[What is needed]:
Your output should be exactly the lines from the one containing "You are a GUI" through the final line of the records, both included, with every picture left out.

Saved data entries:

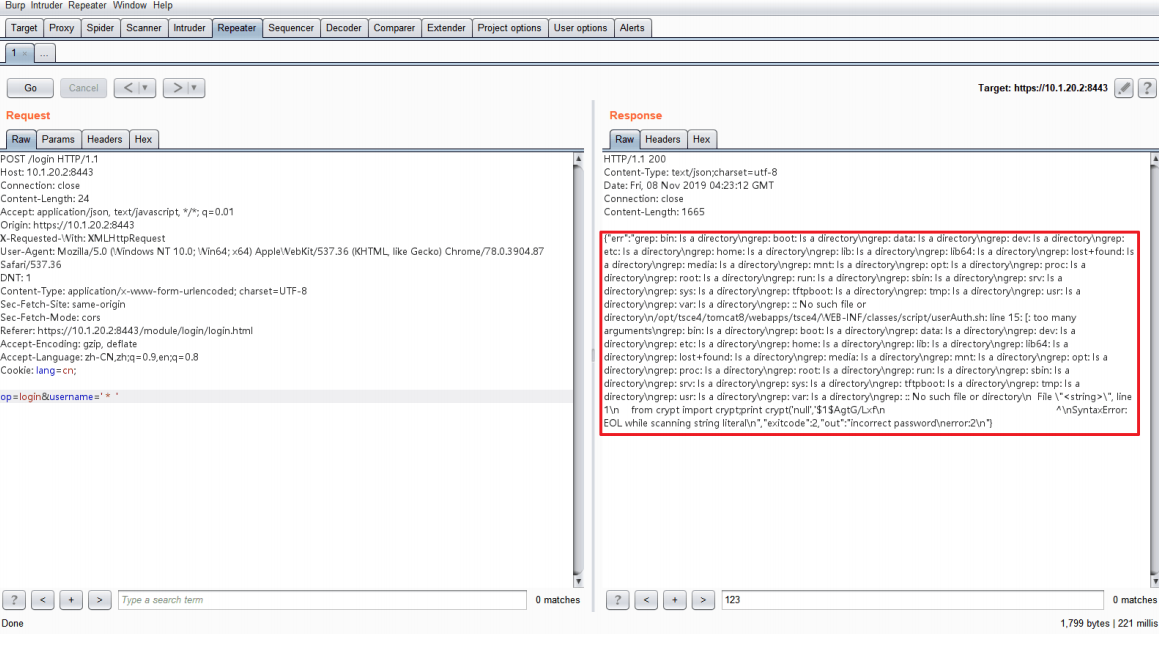This screenshot has width=1159, height=657.
Task: Switch response view to the Hex tab
Action: coord(702,139)
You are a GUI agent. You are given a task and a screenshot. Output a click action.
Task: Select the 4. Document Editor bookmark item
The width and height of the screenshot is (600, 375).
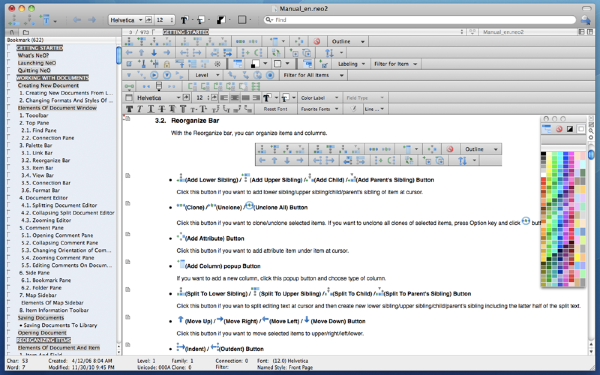(x=43, y=198)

[Task response]:
You are a GUI agent. You are given a task and a screenshot. Output a click action.
Task: Select the 4. Document Editor bookmark item
The width and height of the screenshot is (600, 375).
(x=43, y=198)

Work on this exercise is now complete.